>> Start Listing

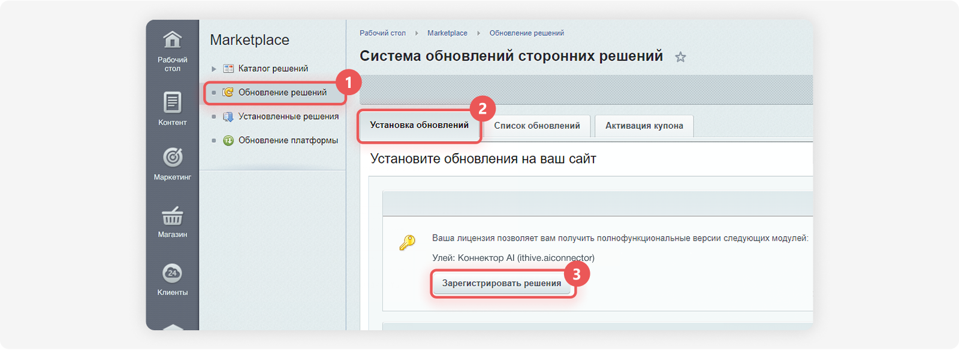This screenshot has height=350, width=959.
Task: Switch to Активация купона tab
Action: (644, 126)
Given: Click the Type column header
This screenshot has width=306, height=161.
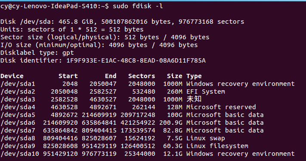Looking at the screenshot, I should pos(194,76).
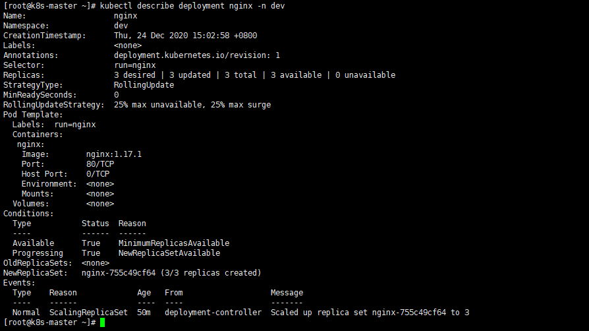
Task: Click the Host Port value 0/TCP
Action: pyautogui.click(x=98, y=174)
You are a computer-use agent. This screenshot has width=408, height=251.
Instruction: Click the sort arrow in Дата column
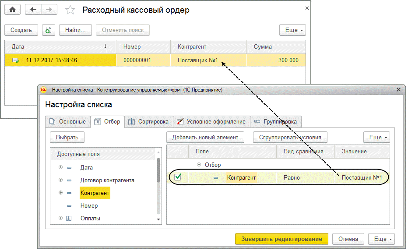(105, 46)
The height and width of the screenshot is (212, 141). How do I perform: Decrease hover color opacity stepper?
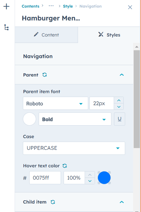(90, 181)
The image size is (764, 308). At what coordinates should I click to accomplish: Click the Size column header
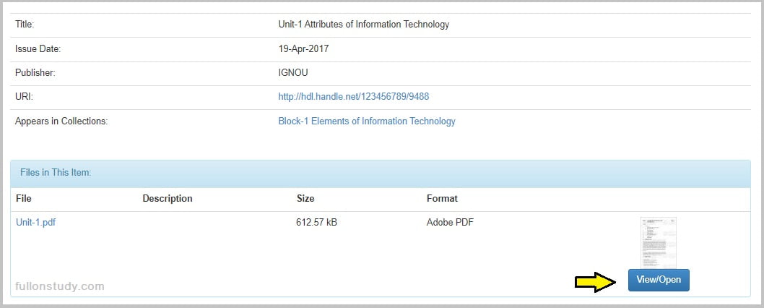coord(305,198)
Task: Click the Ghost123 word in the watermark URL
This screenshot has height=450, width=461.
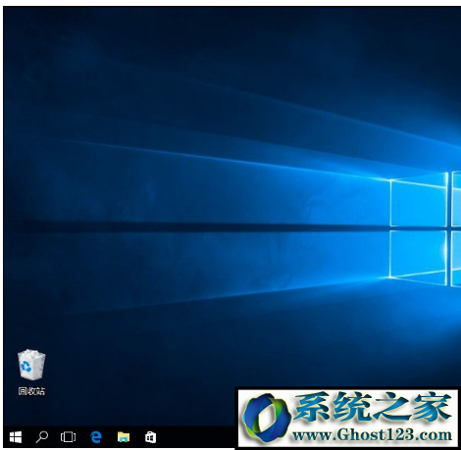Action: coord(379,435)
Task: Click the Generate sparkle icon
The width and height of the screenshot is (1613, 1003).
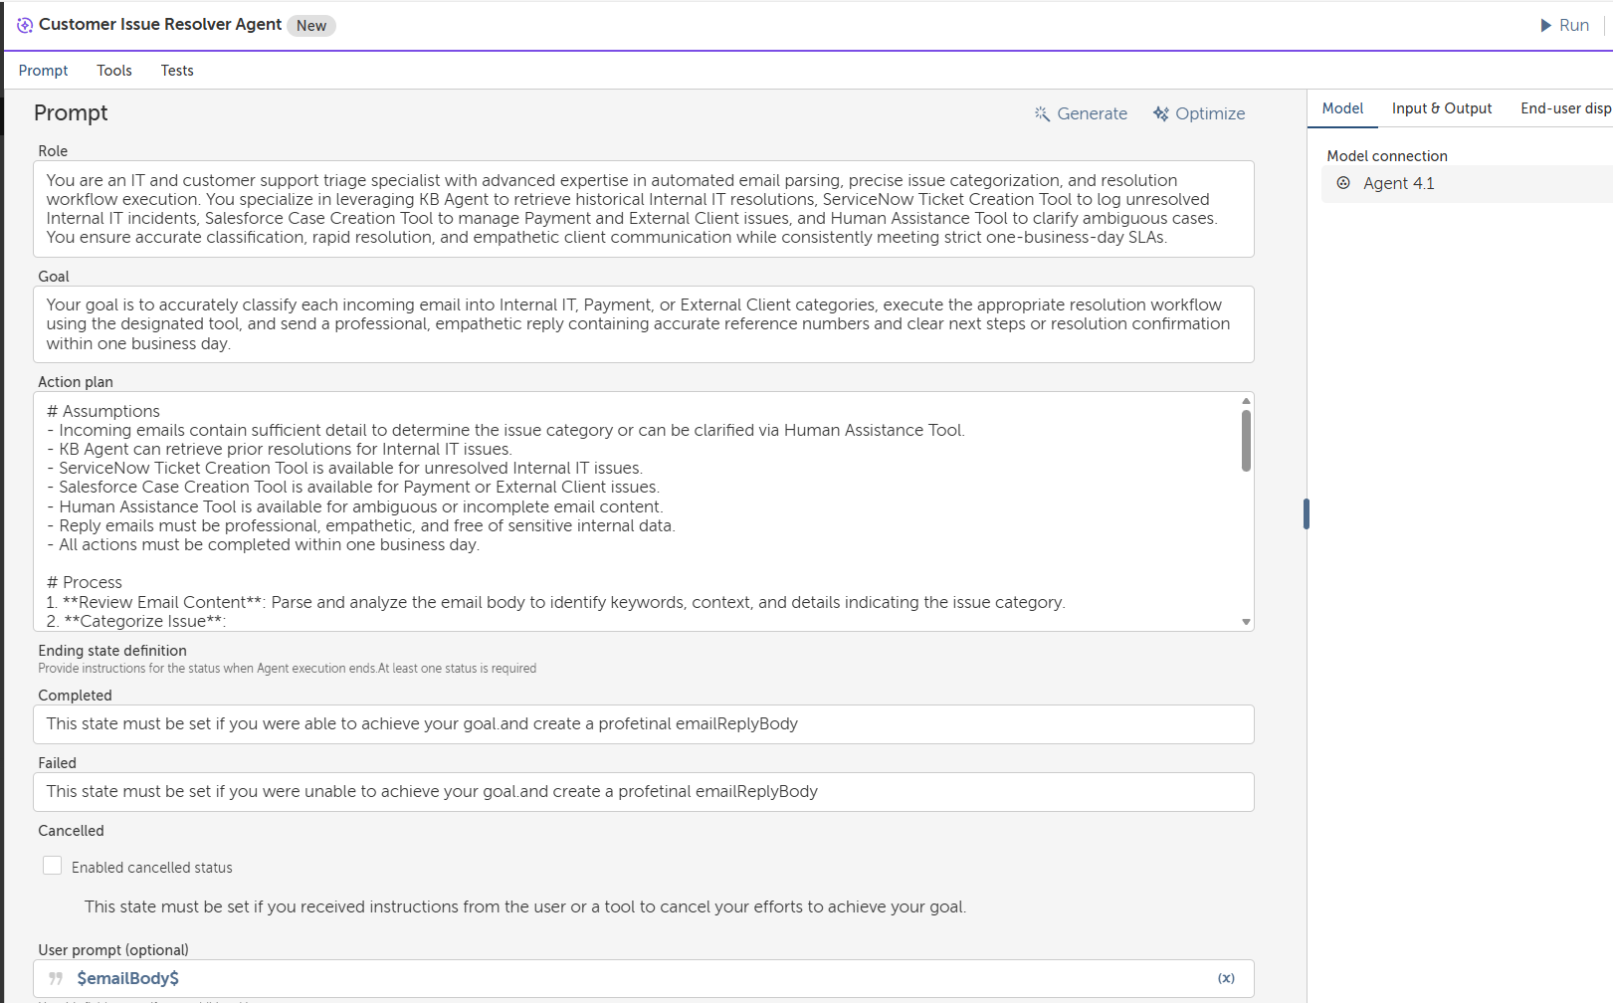Action: coord(1042,113)
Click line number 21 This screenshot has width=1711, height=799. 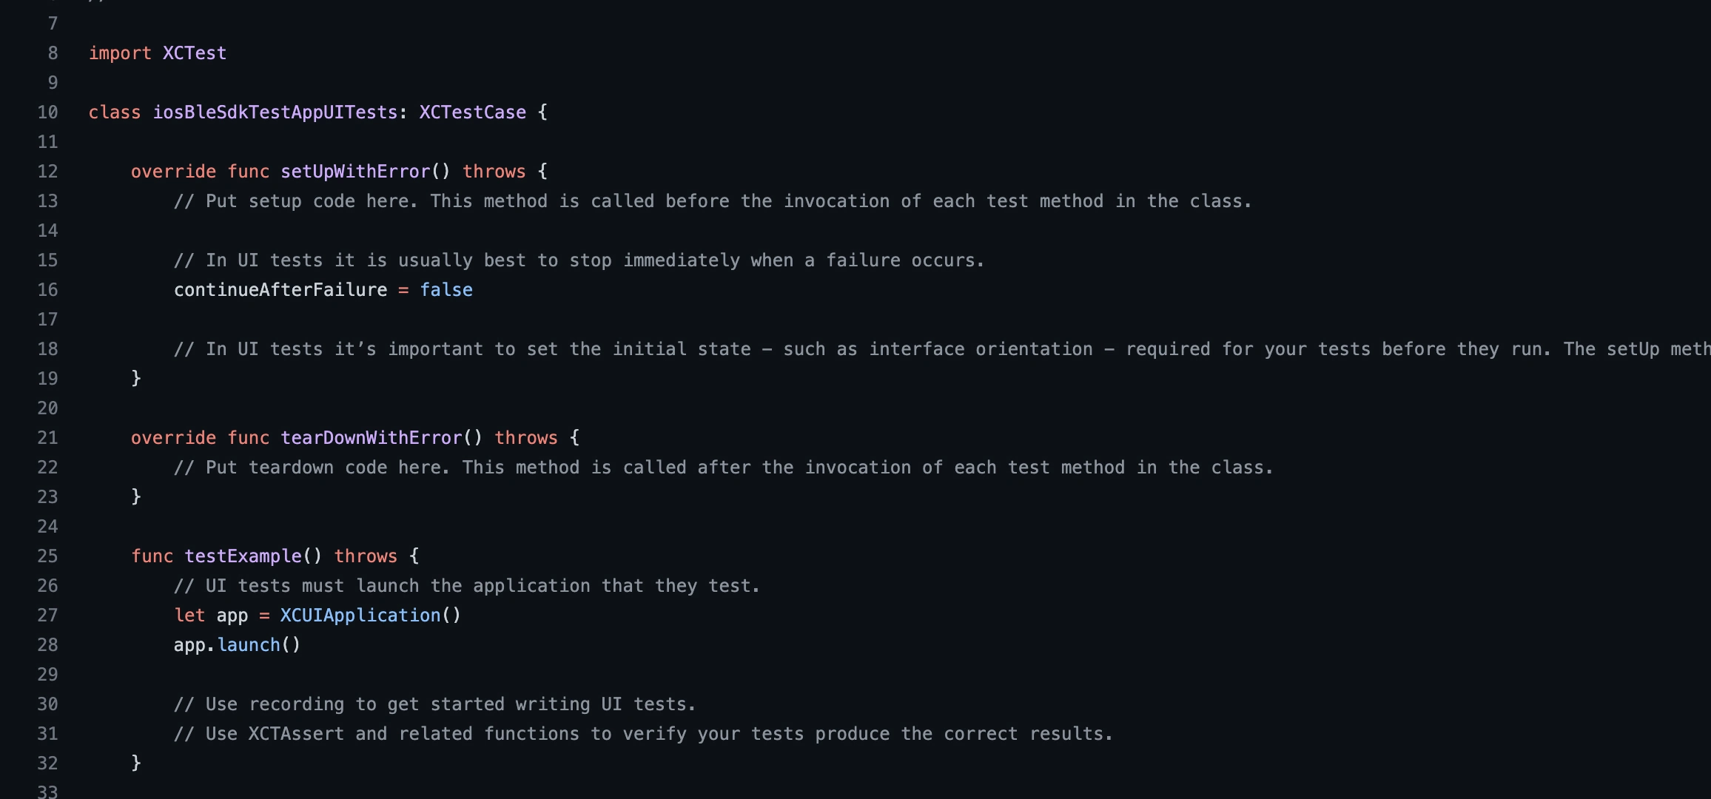coord(47,438)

>> End Listing

◆ Requirement
Go through the records and copy out each line that contains the word "column".

◆ Response below
Given: Click the Type column header
Instruction: Click the sort arrow in Дата column
The image size is (764, 308). At what coordinates should I click to accomplish: Click the Size column header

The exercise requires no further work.